Agenten niet vervolgd voor hun rol bij 'Pernis''
6 oktober 2009 - Arrondissementsparket Amsterdam
Het Openbaar Ministerie (OM) in Amsterdam stelt geen vervolging in
tegen vier politieambtenaren van het korps Rotterdam-Rijnmond voor hun
optreden rondom de gewelddadige dood van een 28 jarige man in Pernis.
In de nacht van 15 op 16 juni 2007 kwam de 28-jarige man door geweld
om het leven aan de Pastoriedijk in Pernis. De rol van de politie werd
na een publicatie in De Telegraaf ter discussie gesteld, waarop de
rijksrecherche werd ingeschakeld om een onderzoek te verrichten. Het
OM vond in februari 2008 na bestudering van het
rijksrechercheonderzoek nader onderzoek nodig naar de vraag of de
politieambtenaren mogelijk schuldig waren aan dood door schuld, dan
wel het in hulpeloze toestand laten van een ander of het nalaten hulp
te verlenen aan iemand die in ogenblikkelijk levensgevaar verkeert.
Na dit onderzoek is het OM tot de conclusie gekomen dat er geen grond
is voor strafrechtelijke vervolging. Volgens het OM is er geen causaal
verband tussen het optreden van de politie en de dood van het
slachtoffer. Het slachtoffer is overleden als gevolg van de
verwondingen die hem waren toegebracht door twee mannen die hem hadden
meegenomen naar Pernis De twee mannen zijn inmiddels veroordeeld tot
gevangenisstraffen van 10 en 12 jaar. Op grond van rapporten van de
patholoog is het OM van oordeel dat het leven van de 28 jarige man
niet gered had kunnen worden als de politie de woning eerder was
binnengegaan. Van dood door schuld is daarom geen sprake.
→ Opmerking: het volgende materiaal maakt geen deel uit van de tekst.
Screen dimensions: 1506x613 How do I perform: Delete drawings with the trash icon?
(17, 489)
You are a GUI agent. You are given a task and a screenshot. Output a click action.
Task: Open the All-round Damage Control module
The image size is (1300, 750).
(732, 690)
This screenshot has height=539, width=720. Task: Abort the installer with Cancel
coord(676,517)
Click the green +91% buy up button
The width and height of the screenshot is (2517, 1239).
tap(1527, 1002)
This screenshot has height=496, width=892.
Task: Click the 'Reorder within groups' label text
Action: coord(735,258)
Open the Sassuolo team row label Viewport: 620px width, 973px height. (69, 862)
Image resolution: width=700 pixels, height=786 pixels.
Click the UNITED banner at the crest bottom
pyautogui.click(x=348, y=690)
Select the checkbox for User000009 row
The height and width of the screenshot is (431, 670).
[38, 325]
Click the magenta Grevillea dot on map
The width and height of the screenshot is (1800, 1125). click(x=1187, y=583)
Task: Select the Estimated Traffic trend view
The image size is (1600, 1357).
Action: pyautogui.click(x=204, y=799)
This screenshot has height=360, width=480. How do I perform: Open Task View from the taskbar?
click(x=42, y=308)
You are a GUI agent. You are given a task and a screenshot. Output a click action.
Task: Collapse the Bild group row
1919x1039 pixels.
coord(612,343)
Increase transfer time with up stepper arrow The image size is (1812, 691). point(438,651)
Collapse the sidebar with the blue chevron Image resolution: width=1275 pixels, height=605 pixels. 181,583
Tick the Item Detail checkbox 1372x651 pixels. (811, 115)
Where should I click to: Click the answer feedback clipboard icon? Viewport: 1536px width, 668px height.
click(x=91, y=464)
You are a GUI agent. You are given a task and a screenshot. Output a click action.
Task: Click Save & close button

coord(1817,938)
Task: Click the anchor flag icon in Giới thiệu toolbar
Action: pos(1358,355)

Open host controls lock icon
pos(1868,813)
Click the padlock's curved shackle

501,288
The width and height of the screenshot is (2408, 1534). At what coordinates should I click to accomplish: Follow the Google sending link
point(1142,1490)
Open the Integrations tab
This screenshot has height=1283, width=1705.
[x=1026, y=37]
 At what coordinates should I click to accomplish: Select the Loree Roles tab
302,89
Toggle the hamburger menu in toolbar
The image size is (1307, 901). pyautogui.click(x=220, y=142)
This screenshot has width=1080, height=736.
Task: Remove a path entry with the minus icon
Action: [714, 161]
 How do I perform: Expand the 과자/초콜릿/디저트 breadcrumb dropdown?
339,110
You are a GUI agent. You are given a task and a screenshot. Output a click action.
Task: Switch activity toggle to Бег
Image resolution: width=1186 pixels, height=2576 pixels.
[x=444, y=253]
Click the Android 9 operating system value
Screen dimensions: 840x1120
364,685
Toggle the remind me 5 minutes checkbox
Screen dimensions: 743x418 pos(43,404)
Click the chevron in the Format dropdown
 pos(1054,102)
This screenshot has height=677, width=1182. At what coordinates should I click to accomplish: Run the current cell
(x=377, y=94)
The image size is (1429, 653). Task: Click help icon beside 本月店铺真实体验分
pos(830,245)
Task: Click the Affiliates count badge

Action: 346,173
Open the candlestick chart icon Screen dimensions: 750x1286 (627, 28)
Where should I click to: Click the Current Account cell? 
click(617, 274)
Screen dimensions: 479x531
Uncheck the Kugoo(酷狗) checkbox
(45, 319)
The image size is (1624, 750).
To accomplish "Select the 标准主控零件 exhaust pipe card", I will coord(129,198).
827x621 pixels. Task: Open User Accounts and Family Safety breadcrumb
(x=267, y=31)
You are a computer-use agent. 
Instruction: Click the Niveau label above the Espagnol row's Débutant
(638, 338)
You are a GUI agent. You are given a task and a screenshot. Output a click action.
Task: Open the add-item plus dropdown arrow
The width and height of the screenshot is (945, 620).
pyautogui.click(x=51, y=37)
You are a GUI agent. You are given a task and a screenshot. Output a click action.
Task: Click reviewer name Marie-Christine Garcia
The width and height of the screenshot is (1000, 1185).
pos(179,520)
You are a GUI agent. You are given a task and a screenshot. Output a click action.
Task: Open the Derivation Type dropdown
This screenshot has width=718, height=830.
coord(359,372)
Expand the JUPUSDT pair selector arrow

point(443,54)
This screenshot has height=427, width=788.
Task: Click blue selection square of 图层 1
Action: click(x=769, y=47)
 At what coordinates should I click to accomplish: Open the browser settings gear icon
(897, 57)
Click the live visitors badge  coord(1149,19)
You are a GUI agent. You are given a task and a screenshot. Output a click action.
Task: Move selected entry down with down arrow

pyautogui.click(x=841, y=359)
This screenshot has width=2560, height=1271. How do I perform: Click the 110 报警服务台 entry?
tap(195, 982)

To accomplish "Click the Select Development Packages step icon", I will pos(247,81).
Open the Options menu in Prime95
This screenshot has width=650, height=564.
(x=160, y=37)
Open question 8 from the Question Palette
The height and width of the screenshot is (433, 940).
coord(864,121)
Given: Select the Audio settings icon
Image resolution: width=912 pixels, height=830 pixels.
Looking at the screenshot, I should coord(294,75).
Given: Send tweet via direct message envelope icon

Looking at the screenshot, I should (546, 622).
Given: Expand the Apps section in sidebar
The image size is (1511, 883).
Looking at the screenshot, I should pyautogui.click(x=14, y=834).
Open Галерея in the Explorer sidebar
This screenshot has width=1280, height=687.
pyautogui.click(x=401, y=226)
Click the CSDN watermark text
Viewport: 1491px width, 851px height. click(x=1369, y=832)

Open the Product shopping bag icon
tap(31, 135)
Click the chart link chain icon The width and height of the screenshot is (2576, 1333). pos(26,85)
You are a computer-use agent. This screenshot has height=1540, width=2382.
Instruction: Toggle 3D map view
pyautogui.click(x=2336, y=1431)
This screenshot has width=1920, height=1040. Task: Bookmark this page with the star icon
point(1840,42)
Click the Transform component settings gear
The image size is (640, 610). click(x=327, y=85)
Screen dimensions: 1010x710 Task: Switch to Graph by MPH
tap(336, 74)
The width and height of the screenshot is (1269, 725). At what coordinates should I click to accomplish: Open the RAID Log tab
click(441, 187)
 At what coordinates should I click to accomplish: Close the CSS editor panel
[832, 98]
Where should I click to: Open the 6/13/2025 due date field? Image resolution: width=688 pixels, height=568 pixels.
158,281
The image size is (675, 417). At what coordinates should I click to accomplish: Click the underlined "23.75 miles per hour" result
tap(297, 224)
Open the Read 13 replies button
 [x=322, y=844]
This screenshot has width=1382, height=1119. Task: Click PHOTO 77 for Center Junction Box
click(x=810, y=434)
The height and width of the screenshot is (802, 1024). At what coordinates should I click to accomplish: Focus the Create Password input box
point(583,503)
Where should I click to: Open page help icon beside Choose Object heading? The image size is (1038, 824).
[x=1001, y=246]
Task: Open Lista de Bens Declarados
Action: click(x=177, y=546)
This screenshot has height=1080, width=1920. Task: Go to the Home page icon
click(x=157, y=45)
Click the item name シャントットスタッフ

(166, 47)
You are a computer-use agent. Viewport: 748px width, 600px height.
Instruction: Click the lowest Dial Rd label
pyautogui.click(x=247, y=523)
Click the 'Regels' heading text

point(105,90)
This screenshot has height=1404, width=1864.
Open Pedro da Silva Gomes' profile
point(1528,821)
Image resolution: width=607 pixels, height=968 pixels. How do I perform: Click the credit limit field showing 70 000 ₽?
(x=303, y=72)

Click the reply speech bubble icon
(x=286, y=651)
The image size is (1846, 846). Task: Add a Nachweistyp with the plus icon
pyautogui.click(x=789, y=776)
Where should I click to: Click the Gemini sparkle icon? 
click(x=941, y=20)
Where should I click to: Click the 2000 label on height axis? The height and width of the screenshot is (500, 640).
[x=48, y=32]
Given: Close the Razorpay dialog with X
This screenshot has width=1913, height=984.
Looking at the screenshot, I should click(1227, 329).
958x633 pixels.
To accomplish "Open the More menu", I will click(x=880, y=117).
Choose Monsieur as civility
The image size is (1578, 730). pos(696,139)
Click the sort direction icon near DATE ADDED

Verder is door het onderzoek van de Rijksrecherche vastgesteld dat het
beeld niet juist is dat de politie langere tijd werkeloos voor de
woning heeft staan wachten, terwijl de hulpkreten van het slachtoffer
voor mensen op straat steeds hoorbaar waren. Uit het onderzoek is
namelijk gebleken dat van langdurig en voor velen hoorbaar hulpgeroep
geen sprake was. Twee van de betrokken agenten hebben één maal
geschreeuw uit de woning gehoord. Naar het oordeel van het OM kan
daaruit niet worden afgeleid dat de agenten konden weten dat de 28
jarige man in levensgevaar verkeerde.
Daarnaast is gebleken dat de politie voorbereidingen trof om de woning
van het slachtoffer binnen te treden op een volgens de leidinggevende
verantwoorde wijze. Gelet op onduidelijke situatie ter plaatse rondom
dat tijdstip acht het OM deze handelswijze van de leidinggevende
begrijpelijk.
Om te kunnen beoordelen wat van politieambtenaren in een dergelijke
situatie mag worden verwacht en gelet op de uitzonderlijkheid van de
zaak, wilde het OM een grondig en zorgvuldig onderzoek laten
verrichten, en bij deskundigen op politiegebied advies inwinnen. Zo'n
deskundigenonderzoek had het OM in het kader van een zgn. gerechtelijk
vooronderzoek (GVO) onder leiding van een rechter-commissaris (RC)
willen laten plaatsvinden.
De RC heeft echter na ampel beraad beslist geen GVO te openen. De
rechter-commissaris was van oordeel dat uit het onderzoek niet is
gebleken dat bij de politieambtenaren bekend was dat het slachtoffer
in zo'n hulpeloze toestand verkeerde dat onmiddellijk ingrijpen
geboden was.
Verder was de RC van oordeel dat tot het moment van het aantreffen van
het slachtoffer in de woning voor de politieambtenaren niet duidelijk
was dat er sprake was van ogenblikkelijk levensgevaar. Het OM kan zich
vinden in dit oordeel. Na deze beslissing van de rechter-commissaris,
heeft het OM besloten geen vervolging in te stellen tegen één of meer
van de vier politieambtenaren.
Het OM is zich ervan bewust dat het onderzoek lang heeft geduurd. Deze
lange duur is uit een oogpunt van zorgvuldigheid te verklaren. Maar
het is duidelijk dat die lange duur op de nabestaanden en de betrokken
politieambtenaren gedrukt heeft.
Het OM heeft de sepotbeslissing vanmiddag persoonlijk toegelicht aan
de nabestaanden van het slachtoffer. Ook de betrokken
politieambtenaren van het korps Rotterdam-Rijnmond zijn geïnformeerd.